Your task is to copy every line below that contains the word "computer".
++++ Excerpted data
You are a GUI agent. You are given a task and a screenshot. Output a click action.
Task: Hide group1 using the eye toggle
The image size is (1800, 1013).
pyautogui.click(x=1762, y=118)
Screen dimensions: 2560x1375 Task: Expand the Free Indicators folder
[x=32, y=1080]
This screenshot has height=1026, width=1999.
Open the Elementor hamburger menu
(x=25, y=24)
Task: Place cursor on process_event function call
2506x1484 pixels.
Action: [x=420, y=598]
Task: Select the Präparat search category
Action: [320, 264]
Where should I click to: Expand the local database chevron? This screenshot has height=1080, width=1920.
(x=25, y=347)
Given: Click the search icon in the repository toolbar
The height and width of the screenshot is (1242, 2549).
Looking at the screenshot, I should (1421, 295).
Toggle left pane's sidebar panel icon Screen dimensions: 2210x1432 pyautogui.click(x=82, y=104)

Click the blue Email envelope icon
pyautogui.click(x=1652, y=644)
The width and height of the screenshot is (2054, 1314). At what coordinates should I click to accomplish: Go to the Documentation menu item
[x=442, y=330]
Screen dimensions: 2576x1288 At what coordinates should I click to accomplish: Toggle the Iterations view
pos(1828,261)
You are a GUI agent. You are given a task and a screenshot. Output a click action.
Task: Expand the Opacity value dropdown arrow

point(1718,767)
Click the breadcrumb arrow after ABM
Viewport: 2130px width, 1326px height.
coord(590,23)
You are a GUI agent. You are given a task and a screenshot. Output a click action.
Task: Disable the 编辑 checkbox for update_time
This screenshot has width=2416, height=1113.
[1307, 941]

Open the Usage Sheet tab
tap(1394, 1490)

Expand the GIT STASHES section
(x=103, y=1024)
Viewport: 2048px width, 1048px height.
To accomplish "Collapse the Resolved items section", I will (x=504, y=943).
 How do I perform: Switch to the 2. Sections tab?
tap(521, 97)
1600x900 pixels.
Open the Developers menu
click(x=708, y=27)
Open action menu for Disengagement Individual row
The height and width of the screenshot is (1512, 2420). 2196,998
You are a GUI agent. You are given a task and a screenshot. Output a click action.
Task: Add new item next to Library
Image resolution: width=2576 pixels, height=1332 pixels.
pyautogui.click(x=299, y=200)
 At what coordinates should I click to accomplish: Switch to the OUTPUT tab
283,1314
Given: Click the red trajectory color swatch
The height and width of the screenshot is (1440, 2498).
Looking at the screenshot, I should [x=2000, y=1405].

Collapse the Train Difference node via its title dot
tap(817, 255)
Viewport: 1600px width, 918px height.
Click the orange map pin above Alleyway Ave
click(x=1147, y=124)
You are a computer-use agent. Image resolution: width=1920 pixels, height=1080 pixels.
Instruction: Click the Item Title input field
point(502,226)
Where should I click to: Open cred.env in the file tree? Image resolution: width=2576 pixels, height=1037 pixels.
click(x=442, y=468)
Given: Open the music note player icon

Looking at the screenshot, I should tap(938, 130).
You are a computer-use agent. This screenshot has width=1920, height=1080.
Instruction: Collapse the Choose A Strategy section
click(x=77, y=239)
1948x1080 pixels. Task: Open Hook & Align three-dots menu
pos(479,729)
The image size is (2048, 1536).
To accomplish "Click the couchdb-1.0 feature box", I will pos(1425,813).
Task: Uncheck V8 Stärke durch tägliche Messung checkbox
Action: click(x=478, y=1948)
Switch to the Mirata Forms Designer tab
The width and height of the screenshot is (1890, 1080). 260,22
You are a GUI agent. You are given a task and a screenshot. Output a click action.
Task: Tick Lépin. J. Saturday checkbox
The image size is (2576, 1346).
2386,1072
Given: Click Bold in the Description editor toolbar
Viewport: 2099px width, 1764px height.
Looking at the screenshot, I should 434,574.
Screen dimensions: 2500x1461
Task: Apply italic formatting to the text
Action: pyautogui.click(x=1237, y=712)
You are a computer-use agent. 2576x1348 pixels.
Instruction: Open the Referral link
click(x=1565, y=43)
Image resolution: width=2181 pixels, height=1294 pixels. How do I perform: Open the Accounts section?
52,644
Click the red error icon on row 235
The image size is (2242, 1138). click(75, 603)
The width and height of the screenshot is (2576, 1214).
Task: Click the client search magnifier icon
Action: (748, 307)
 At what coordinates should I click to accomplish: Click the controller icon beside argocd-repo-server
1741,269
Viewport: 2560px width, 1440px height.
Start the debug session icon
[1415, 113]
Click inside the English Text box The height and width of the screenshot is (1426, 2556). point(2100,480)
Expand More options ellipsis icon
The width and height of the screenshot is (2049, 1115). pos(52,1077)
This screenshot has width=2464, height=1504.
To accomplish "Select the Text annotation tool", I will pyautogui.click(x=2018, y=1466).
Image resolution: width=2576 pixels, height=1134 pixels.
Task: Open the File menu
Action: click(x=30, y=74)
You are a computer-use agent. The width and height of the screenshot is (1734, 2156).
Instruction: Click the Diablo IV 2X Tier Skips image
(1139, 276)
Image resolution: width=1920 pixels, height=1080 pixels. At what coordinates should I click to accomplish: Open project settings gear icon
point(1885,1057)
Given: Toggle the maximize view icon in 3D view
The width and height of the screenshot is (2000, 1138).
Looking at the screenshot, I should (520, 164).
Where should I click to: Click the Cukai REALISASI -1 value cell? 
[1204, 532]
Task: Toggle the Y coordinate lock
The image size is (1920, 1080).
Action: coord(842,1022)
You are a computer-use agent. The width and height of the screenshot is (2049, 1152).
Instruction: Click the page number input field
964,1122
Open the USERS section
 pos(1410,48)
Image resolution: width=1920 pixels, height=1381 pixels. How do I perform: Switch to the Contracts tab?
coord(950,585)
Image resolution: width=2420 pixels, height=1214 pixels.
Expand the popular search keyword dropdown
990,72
++++++++
• **Exercise solution**
You are a computer-use agent. Image resolution: width=1920 pixels, height=1080 pixels.
You are a computer-use agent. This screenshot has width=1920, height=1080.
You are a computer-use agent. 2576x1348 pixels.
You are a computer-use agent. The width and height of the screenshot is (1734, 2156).
You are a computer-use agent. The width and height of the screenshot is (2049, 1152).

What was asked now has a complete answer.